Jesse has his sights set on Eastern Kentucky University, and
earning straight A's his senior year. He says the push from Cupp was exactly
what he needed. “She's been a really good influence and kind of makes me think
about how I need to work harder, do more to apply myself more. And by doing that,
I'll get more out of school. I'll learn more, and I'll have a better chance at
having a great future.”
Hooking Kids
Cupp's class is just one example of the many different strategies
Corbin High and other High Schools That Work schools use to engage students.
It's something Joyce Phillips calls a “hook.” “You have a certain percentage
of kids who are going to learn no matter what, probably about 20% of the kids
that come here… But then, we have about 80% of the kids that need some kind of
a hook, something to get their interest, something that will make them want to
come to school and want to learn and want to do their best.”
As a former vocational teacher, Gene Bottoms, the architect behind
High Schools That Work, knows the power of connecting academics to the real world. “Many
youngsters have to see a reason to learning algebra and geometry and trig, chemistry
and physics,” he says. “And the best way to do that for some students is to link
that to experiences in their lives, to the community or to a career in which
they have an interest.”
At Corbin, students in automotive class repair cars that belong
to teachers and townspeople. Drafting students help local businesses create floor
plans. Botany students work in a greenhouse and landscape the school grounds.
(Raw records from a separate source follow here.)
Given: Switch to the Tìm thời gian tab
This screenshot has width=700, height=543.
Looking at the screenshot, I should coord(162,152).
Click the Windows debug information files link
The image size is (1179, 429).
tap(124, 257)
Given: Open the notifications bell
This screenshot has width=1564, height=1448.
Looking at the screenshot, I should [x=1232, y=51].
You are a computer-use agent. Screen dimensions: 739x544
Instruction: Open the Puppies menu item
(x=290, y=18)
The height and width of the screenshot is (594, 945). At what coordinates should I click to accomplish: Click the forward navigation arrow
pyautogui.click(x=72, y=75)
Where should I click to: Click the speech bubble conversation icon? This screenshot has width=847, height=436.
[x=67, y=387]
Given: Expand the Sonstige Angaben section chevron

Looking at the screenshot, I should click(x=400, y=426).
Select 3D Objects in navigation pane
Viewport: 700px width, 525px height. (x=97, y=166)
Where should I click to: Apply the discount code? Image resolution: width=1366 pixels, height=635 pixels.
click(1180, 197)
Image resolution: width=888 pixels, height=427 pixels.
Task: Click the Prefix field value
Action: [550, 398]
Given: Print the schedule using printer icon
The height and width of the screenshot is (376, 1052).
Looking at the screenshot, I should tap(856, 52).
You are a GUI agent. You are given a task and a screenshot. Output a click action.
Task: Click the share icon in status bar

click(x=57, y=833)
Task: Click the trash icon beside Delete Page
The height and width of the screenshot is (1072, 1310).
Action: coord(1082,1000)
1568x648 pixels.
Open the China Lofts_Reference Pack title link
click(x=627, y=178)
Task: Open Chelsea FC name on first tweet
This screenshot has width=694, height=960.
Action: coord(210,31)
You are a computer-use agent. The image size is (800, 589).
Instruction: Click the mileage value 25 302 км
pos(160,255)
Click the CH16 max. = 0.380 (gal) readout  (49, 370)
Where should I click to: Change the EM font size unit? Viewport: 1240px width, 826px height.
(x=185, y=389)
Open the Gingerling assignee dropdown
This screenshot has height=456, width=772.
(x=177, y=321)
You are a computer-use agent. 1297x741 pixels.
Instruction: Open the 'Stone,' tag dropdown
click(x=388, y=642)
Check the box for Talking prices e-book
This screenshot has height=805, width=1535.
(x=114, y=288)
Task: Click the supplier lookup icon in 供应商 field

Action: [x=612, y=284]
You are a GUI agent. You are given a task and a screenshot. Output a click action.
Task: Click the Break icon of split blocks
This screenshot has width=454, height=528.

Corbin also has job shadowing and co-op programs where students can work everywhere
from hospitals to banks to welding shops.
Experts agree that finding a real-world hook works. “For high
school kids the question is, ‘Why does any of this matter?'” says Kati Haycock
of The Education Trust, a Washington, D.C. advocacy group for disadvantaged
children. “And what the High Schools That Work folks have been so good at is… connecting
the requirements of today's workplace with what's going on in classrooms and
trying to make that real for a set of kids who often don't have much in the way
of aspirations for themselves. And that connection, between work opportunities
and this tougher academic curriculum, has been very powerful.”
Phillips says that with help from High Schools That Work, she
and her staff have made great progress hooking kids. But she adds, “there are
many more of them. We have a long way to go. We want to get every student hooked
on something and excited about school.”